The evaluation is made public in a transparent way, and it’s possible to compare one’s performance with that of other distributors worldwide, based on specific criteria. Certification means joining a group of companies whose management has the same vision – to be profitable while making a positive impact — and exchanging information about what has worked well. It’s great to be part of the same group as Patagonia and Ben & Jerry’s! Finally, B Corp is a dynamic label that continues to evolve over time. We get certified every three years. Between 2015 and 2018, for example, I discovered a new question on including a mission statement about social and environmental impact in a company’s statutes.




©Severine Scaglia

9. Does B Corp certification have a positive impact on a company’s performance?

Blandine Surry (H.99), B Corp Director at Danone, replies:

In 2016, Danone began a partnership with B Lab to come up with a model for certifying multinationals. Since then, the group has announced that it is aiming for global certification by 2030. To date, 14 divisions representing around 30% of the group’s consolidated turnover have been certified. This certification goal is a source of pride and motivation for our employees. It reinforces their sense of the group’s mission on a daily basis and inspires them to be open to transforming things, as a 2018 survey of 100,000 employees concerning the group’s strategy showed.

B Corp certification is also an objective assessment of the group’s social and environmental performance. In 2018, Danone changed its line of credit with a group of 12 banks to include ESG criteria (environmental, social and governance) that have a direct impact on interest rates, either by increasing or decreasing them.

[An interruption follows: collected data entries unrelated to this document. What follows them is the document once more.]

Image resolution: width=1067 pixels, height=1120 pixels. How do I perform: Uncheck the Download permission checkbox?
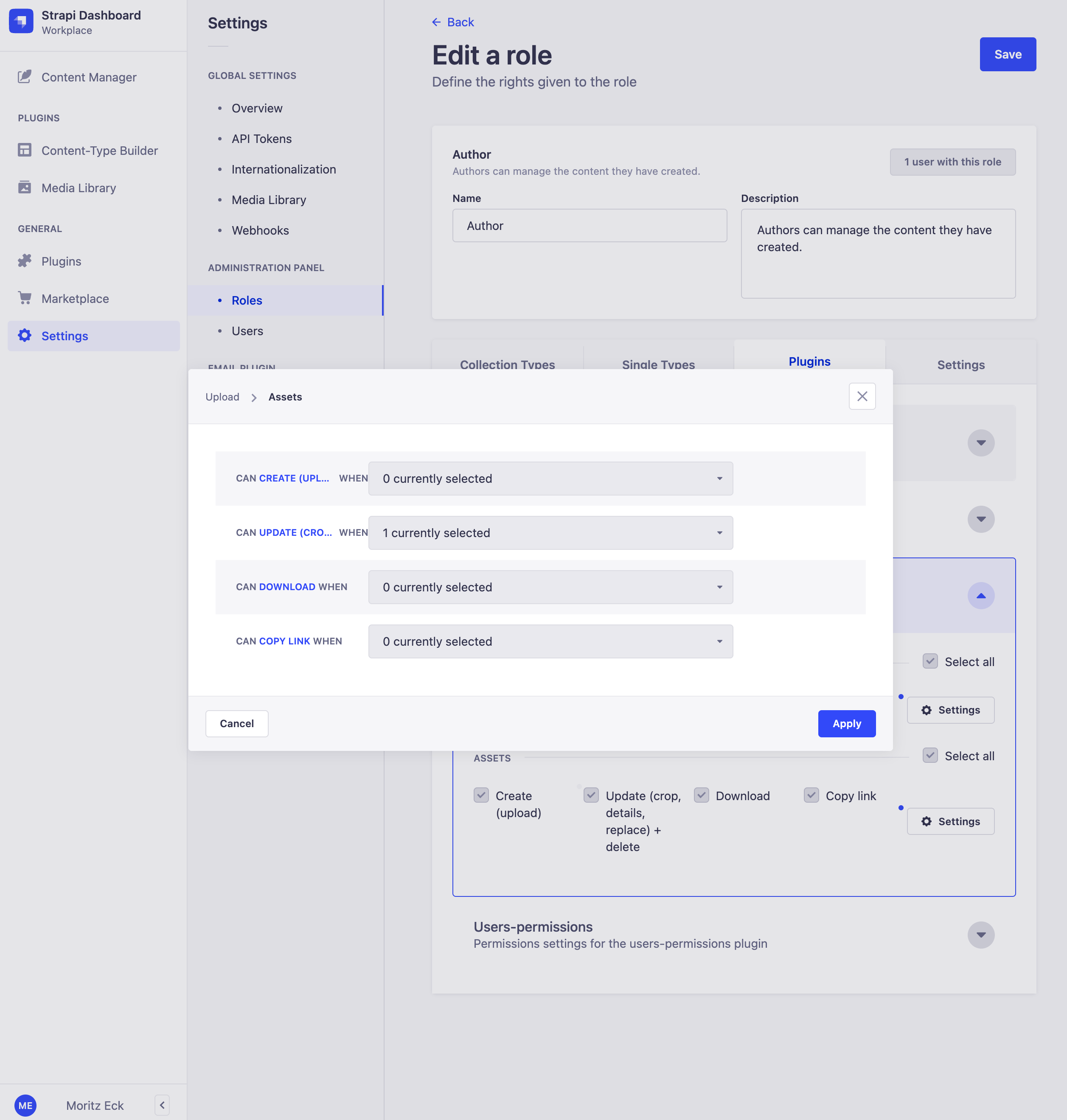pos(701,795)
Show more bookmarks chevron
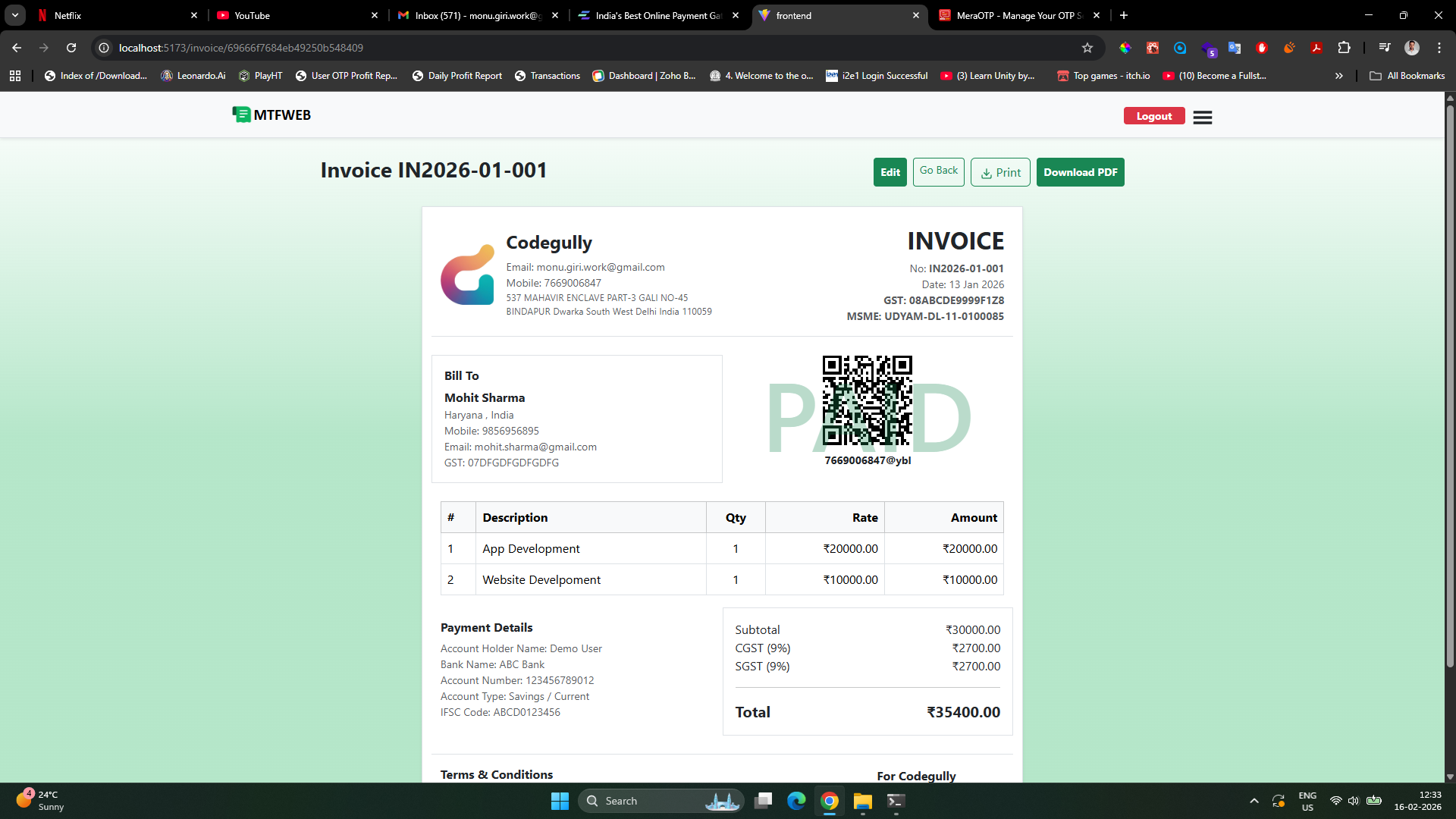 coord(1338,76)
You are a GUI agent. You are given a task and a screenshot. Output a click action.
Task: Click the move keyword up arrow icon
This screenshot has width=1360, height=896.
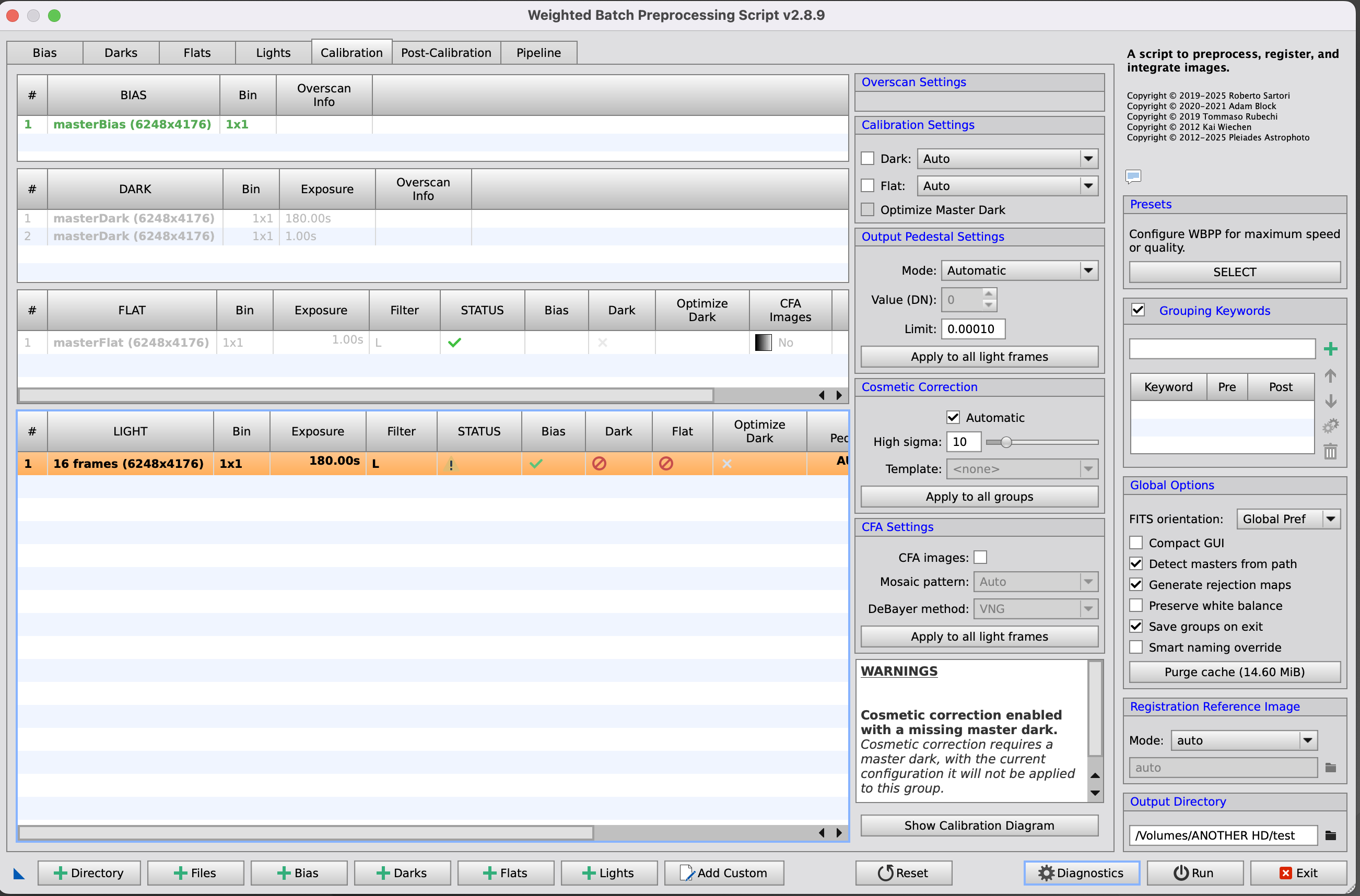coord(1330,375)
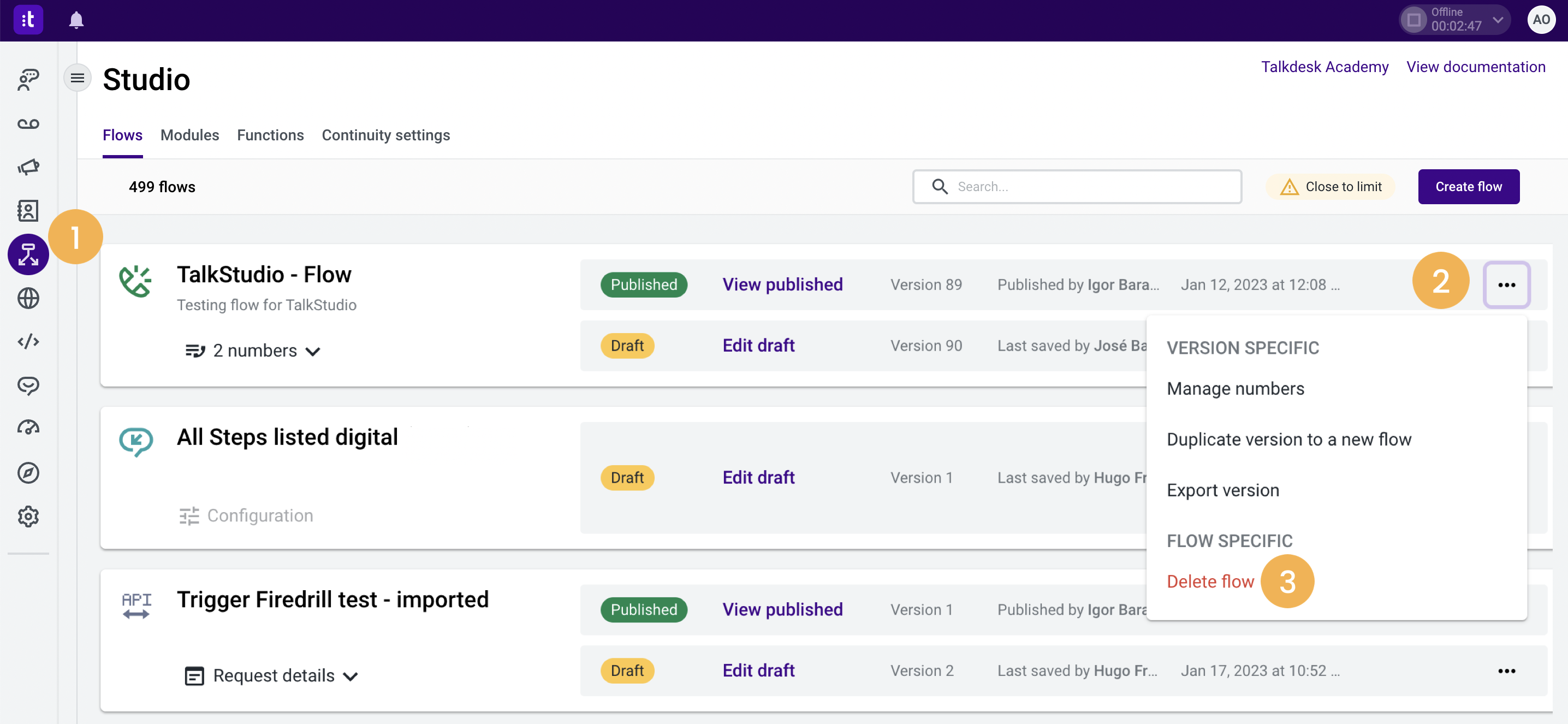This screenshot has height=724, width=1568.
Task: Switch to the Continuity settings tab
Action: click(x=385, y=135)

A first! One of the factors used to measure this performance is the percentage of Danone’s consolidated turnover that is covered by B Corp certification. Finally, B Corp responds to growing demand among customers for transparency concerning a company’s environmental and social impact. The B Corp label inspires confidence in consumers who are trying to make responsible choices when they buy products.

10. Can B Corp save the world?

Elisabeth Laville (H.88), founder of Utopies (the first French company certified by B Corp, in 2014) and of the B Corp movement in France, replies:

B Corp’s goal is for companies to be a force for positive change in the world! As Michel Serres points out, if we want to save the planet, we need to focus on economics rather than on politics, for it’s economies that destroy nature. From this perspective, B Corp makes a significant contribution. Its philosophy and the content of its questionnaire emphasize that a company’s positive contribution to society, its very reason for being, lies in its efforts to bring about an “ecological transition” of capitalism. Of course we can’t be sure that B Corp will save the world, since it has certified only around 3,000 companies in 64 countries up to now, while there are around three million companies operating in France alone!

©Severine Scaglia  illustration B Corp Terre

And, most of the companies B Corp has certified are small and medium-sized enterprises, while large corporate groups have the biggest impacts. On the other hand, more and more big companies are showing interest in B Corp certification, and obtaining this certification will drive them to be more committed to responsible practices. Innovative smaller companies are thus inspiring bigger ones. Remember what the anthropologist Margaret Mead said, that we should never doubt that a small group of aware and committed individuals can change the world, because this is the only way the world has ever been changed!